___ EXERCISE MATERIAL ___

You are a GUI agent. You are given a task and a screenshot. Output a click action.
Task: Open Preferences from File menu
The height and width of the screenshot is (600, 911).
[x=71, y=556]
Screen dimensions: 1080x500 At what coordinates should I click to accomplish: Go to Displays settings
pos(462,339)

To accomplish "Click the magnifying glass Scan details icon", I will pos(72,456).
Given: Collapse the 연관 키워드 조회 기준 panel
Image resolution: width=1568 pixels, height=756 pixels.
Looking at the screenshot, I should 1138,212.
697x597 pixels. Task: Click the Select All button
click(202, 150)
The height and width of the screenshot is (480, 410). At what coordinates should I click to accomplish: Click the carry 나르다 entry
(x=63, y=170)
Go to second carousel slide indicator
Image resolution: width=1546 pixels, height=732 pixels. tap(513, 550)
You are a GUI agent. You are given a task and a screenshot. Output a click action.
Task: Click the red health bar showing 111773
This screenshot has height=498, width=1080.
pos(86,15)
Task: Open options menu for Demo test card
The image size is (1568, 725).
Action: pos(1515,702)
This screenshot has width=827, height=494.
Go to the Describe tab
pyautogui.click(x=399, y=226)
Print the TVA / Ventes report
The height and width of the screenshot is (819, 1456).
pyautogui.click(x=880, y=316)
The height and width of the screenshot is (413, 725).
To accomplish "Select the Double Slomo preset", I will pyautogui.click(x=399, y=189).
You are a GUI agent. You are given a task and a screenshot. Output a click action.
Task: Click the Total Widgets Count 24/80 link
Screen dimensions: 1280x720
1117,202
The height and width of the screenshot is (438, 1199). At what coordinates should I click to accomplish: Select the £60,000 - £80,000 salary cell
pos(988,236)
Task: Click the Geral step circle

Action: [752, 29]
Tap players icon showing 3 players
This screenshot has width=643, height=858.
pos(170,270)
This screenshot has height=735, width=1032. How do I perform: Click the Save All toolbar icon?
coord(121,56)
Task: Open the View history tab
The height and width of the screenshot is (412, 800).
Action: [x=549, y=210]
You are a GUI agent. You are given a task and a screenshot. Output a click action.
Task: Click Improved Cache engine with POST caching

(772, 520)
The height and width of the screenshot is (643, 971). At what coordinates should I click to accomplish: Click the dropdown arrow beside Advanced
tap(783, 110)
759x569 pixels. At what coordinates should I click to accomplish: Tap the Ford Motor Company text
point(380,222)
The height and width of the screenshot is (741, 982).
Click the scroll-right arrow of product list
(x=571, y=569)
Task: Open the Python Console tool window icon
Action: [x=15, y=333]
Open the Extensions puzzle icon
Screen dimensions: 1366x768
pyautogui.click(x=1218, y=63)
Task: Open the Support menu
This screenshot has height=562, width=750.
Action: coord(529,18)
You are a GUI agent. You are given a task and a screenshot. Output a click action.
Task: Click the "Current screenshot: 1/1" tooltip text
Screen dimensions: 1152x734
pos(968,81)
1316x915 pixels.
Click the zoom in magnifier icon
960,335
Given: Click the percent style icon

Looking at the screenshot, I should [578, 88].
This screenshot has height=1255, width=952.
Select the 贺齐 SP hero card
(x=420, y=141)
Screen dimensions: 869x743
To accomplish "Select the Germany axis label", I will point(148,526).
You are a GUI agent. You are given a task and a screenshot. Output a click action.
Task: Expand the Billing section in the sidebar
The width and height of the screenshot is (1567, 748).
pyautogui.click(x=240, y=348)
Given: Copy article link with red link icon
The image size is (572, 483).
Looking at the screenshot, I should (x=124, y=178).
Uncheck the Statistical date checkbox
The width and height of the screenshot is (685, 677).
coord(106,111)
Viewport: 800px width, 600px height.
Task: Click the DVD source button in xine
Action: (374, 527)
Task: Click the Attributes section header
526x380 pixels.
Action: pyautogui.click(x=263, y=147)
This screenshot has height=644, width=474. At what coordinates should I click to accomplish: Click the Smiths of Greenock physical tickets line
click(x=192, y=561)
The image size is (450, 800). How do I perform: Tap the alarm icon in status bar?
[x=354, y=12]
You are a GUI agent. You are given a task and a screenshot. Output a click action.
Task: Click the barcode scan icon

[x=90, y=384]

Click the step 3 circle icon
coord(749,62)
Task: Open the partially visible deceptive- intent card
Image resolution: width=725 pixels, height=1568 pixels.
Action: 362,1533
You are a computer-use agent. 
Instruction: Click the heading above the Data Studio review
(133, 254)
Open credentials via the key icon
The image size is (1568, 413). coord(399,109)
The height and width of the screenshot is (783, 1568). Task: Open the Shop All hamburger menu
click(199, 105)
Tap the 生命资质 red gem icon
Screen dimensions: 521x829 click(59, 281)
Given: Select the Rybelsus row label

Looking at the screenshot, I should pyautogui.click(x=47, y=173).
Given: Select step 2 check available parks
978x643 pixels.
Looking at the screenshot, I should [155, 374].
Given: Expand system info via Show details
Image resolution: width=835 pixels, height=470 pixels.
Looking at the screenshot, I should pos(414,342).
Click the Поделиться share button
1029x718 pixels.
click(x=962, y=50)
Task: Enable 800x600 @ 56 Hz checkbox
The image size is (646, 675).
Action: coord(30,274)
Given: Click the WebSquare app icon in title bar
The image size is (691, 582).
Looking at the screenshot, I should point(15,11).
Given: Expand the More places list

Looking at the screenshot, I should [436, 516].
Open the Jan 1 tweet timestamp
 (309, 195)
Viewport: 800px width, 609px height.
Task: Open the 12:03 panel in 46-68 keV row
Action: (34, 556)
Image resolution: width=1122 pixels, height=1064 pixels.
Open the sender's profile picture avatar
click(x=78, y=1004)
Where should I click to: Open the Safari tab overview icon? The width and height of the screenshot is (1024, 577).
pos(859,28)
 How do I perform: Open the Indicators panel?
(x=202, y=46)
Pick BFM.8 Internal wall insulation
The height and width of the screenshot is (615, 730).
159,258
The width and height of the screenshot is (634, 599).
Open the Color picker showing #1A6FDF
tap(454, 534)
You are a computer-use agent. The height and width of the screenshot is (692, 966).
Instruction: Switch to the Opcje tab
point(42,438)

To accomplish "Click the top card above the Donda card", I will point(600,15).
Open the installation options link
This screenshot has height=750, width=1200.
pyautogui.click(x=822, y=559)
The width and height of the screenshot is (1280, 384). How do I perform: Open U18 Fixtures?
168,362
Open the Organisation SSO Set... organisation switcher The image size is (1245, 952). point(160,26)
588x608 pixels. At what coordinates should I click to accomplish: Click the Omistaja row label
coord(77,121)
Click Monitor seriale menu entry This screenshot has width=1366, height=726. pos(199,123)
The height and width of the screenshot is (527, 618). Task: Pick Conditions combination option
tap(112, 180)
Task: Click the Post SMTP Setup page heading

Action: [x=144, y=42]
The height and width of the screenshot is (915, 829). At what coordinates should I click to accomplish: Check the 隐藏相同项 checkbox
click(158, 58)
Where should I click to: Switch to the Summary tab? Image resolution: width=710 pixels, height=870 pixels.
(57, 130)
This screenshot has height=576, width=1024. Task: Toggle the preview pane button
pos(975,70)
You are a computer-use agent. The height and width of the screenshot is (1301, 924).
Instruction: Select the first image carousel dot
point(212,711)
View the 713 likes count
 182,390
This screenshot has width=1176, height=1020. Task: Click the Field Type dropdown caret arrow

___

-- WHAT IS REQUIRED --
Give back the complete data, each line unchanged.

-- EXERCISE SOLUTION --
You are a GUI agent. You are given a task and a screenshot. Output a click action.
Task: Open Preferences from File menu
The height and width of the screenshot is (600, 911).
[x=71, y=556]
Screen dimensions: 1080x500 At what coordinates should I click to accomplish: Go to Displays settings
pos(462,339)

To accomplish "Click the magnifying glass Scan details icon", I will pos(72,456).
Given: Collapse the 연관 키워드 조회 기준 panel
Image resolution: width=1568 pixels, height=756 pixels.
Looking at the screenshot, I should 1138,212.
697x597 pixels. Task: Click the Select All button
click(202, 150)
The height and width of the screenshot is (480, 410). At what coordinates should I click to accomplish: Click the carry 나르다 entry
(x=63, y=170)
Go to second carousel slide indicator
Image resolution: width=1546 pixels, height=732 pixels. tap(513, 550)
You are a GUI agent. You are given a task and a screenshot. Output a click action.
Task: Click the red health bar showing 111773
This screenshot has height=498, width=1080.
pos(86,15)
Task: Open options menu for Demo test card
The image size is (1568, 725).
Action: pos(1515,702)
This screenshot has width=827, height=494.
Go to the Describe tab
pyautogui.click(x=399, y=226)
Print the TVA / Ventes report
The height and width of the screenshot is (819, 1456).
pyautogui.click(x=880, y=316)
The height and width of the screenshot is (413, 725).
To accomplish "Select the Double Slomo preset", I will pyautogui.click(x=399, y=189).
You are a GUI agent. You are given a task and a screenshot. Output a click action.
Task: Click the Total Widgets Count 24/80 link
Screen dimensions: 1280x720
1117,202
The height and width of the screenshot is (438, 1199). At what coordinates should I click to accomplish: Select the £60,000 - £80,000 salary cell
pos(988,236)
Task: Click the Geral step circle

Action: [752, 29]
Tap players icon showing 3 players
This screenshot has width=643, height=858.
pos(170,270)
This screenshot has height=735, width=1032. How do I perform: Click the Save All toolbar icon?
coord(121,56)
Task: Open the View history tab
The height and width of the screenshot is (412, 800).
Action: [x=549, y=210]
You are a GUI agent. You are given a task and a screenshot. Output a click action.
Task: Click Improved Cache engine with POST caching

(772, 520)
The height and width of the screenshot is (643, 971). At what coordinates should I click to accomplish: Click the dropdown arrow beside Advanced
tap(783, 110)
759x569 pixels. At what coordinates should I click to accomplish: Tap the Ford Motor Company text
point(380,222)
The height and width of the screenshot is (741, 982).
Click the scroll-right arrow of product list
(x=571, y=569)
Task: Open the Python Console tool window icon
Action: [x=15, y=333]
Open the Extensions puzzle icon
Screen dimensions: 1366x768
pyautogui.click(x=1218, y=63)
Task: Open the Support menu
This screenshot has height=562, width=750.
Action: coord(529,18)
You are a GUI agent. You are given a task and a screenshot. Output a click action.
Task: Click the "Current screenshot: 1/1" tooltip text
Screen dimensions: 1152x734
pos(968,81)
1316x915 pixels.
Click the zoom in magnifier icon
960,335
Given: Click the percent style icon

Looking at the screenshot, I should [578, 88].
This screenshot has height=1255, width=952.
Select the 贺齐 SP hero card
(x=420, y=141)
Screen dimensions: 869x743
To accomplish "Select the Germany axis label", I will point(148,526).
You are a GUI agent. You are given a task and a screenshot. Output a click action.
Task: Expand the Billing section in the sidebar
The width and height of the screenshot is (1567, 748).
pyautogui.click(x=240, y=348)
Given: Copy article link with red link icon
The image size is (572, 483).
Looking at the screenshot, I should (x=124, y=178).
Uncheck the Statistical date checkbox
The width and height of the screenshot is (685, 677).
coord(106,111)
Viewport: 800px width, 600px height.
Task: Click the DVD source button in xine
Action: (374, 527)
Task: Click the Attributes section header
526x380 pixels.
Action: pyautogui.click(x=263, y=147)
This screenshot has height=644, width=474. At what coordinates should I click to accomplish: Click the Smiths of Greenock physical tickets line
click(x=192, y=561)
The image size is (450, 800). How do I perform: Tap the alarm icon in status bar?
[x=354, y=12]
You are a GUI agent. You are given a task and a screenshot. Output a click action.
Task: Click the barcode scan icon

[x=90, y=384]

Click the step 3 circle icon
coord(749,62)
Task: Open the partially visible deceptive- intent card
Image resolution: width=725 pixels, height=1568 pixels.
Action: 362,1533
You are a computer-use agent. 
Instruction: Click the heading above the Data Studio review
(133, 254)
Open credentials via the key icon
The image size is (1568, 413). coord(399,109)
The height and width of the screenshot is (783, 1568). Task: Open the Shop All hamburger menu
click(199, 105)
Tap the 生命资质 red gem icon
Screen dimensions: 521x829 click(59, 281)
Given: Select the Rybelsus row label

Looking at the screenshot, I should pyautogui.click(x=47, y=173).
Given: Select step 2 check available parks
978x643 pixels.
Looking at the screenshot, I should [155, 374].
Given: Expand system info via Show details
Image resolution: width=835 pixels, height=470 pixels.
Looking at the screenshot, I should pos(414,342).
Click the Поделиться share button
1029x718 pixels.
click(x=962, y=50)
Task: Enable 800x600 @ 56 Hz checkbox
The image size is (646, 675).
Action: coord(30,274)
Given: Click the WebSquare app icon in title bar
The image size is (691, 582).
Looking at the screenshot, I should point(15,11).
Given: Expand the More places list

Looking at the screenshot, I should [436, 516].
Open the Jan 1 tweet timestamp
 (309, 195)
Viewport: 800px width, 609px height.
Task: Open the 12:03 panel in 46-68 keV row
Action: (34, 556)
Image resolution: width=1122 pixels, height=1064 pixels.
Open the sender's profile picture avatar
click(x=78, y=1004)
Where should I click to: Open the Safari tab overview icon? The width and height of the screenshot is (1024, 577).
pos(859,28)
 How do I perform: Open the Indicators panel?
(x=202, y=46)
Pick BFM.8 Internal wall insulation
The height and width of the screenshot is (615, 730).
159,258
The width and height of the screenshot is (634, 599).
Open the Color picker showing #1A6FDF
tap(454, 534)
You are a computer-use agent. The height and width of the screenshot is (692, 966).
Instruction: Switch to the Opcje tab
point(42,438)

To accomplish "Click the top card above the Donda card", I will point(600,15).
Open the installation options link
This screenshot has height=750, width=1200.
pyautogui.click(x=822, y=559)
The width and height of the screenshot is (1280, 384). How do I perform: Open U18 Fixtures?
168,362
Open the Organisation SSO Set... organisation switcher The image size is (1245, 952). point(160,26)
588x608 pixels. At what coordinates should I click to accomplish: Click the Omistaja row label
coord(77,121)
Click Monitor seriale menu entry This screenshot has width=1366, height=726. pos(199,123)
The height and width of the screenshot is (527, 618). Task: Pick Conditions combination option
tap(112, 180)
Task: Click the Post SMTP Setup page heading

Action: [x=144, y=42]
The height and width of the screenshot is (915, 829). At what coordinates should I click to accomplish: Check the 隐藏相同项 checkbox
click(158, 58)
Where should I click to: Switch to the Summary tab? Image resolution: width=710 pixels, height=870 pixels.
(57, 130)
This screenshot has height=576, width=1024. Task: Toggle the preview pane button
pos(975,70)
You are a computer-use agent. The height and width of the screenshot is (1301, 924).
Instruction: Select the first image carousel dot
point(212,711)
View the 713 likes count
 182,390
This screenshot has width=1176, height=1020. Task: Click the Field Type dropdown caret arrow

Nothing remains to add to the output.